▶ _Directive_
Copy out, word for word, every line from the one containing "This screenshot has height=824, width=1456." through the final line below, both ends included.

▶ _Supplied records_
:::::

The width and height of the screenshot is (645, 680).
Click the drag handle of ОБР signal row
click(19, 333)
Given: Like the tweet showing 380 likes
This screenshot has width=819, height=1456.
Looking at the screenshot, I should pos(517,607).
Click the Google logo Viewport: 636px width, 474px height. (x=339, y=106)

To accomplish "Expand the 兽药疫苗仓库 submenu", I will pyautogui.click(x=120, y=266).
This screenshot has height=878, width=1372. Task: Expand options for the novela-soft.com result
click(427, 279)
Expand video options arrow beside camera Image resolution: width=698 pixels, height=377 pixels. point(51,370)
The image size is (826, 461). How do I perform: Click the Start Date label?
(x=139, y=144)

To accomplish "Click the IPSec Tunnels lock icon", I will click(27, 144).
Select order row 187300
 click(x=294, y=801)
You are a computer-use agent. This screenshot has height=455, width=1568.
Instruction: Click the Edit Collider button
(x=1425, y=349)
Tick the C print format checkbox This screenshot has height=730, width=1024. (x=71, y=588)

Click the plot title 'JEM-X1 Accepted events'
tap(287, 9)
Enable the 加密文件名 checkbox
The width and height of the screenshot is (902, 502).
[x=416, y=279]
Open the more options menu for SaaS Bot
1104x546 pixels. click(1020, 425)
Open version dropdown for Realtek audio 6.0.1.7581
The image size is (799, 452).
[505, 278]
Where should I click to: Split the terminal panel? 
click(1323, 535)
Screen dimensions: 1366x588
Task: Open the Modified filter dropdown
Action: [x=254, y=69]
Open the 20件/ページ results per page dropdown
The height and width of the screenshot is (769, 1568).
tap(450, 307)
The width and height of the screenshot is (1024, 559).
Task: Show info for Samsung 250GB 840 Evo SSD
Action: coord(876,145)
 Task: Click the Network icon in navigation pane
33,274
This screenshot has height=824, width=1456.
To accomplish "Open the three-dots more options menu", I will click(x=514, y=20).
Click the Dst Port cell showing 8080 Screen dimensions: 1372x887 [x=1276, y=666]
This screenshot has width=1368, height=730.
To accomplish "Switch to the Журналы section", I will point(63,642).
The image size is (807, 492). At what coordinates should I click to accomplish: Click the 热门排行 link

:::::

▶ _Answer to the problem_
This screenshot has height=824, width=1456.
To accomplish "Open the three-dots more options menu", I will click(x=514, y=20).
Click the Dst Port cell showing 8080 Screen dimensions: 1372x887 [x=1276, y=666]
This screenshot has width=1368, height=730.
To accomplish "Switch to the Журналы section", I will point(63,642).
The image size is (807, 492). At what coordinates should I click to accomplish: Click the 热门排行 link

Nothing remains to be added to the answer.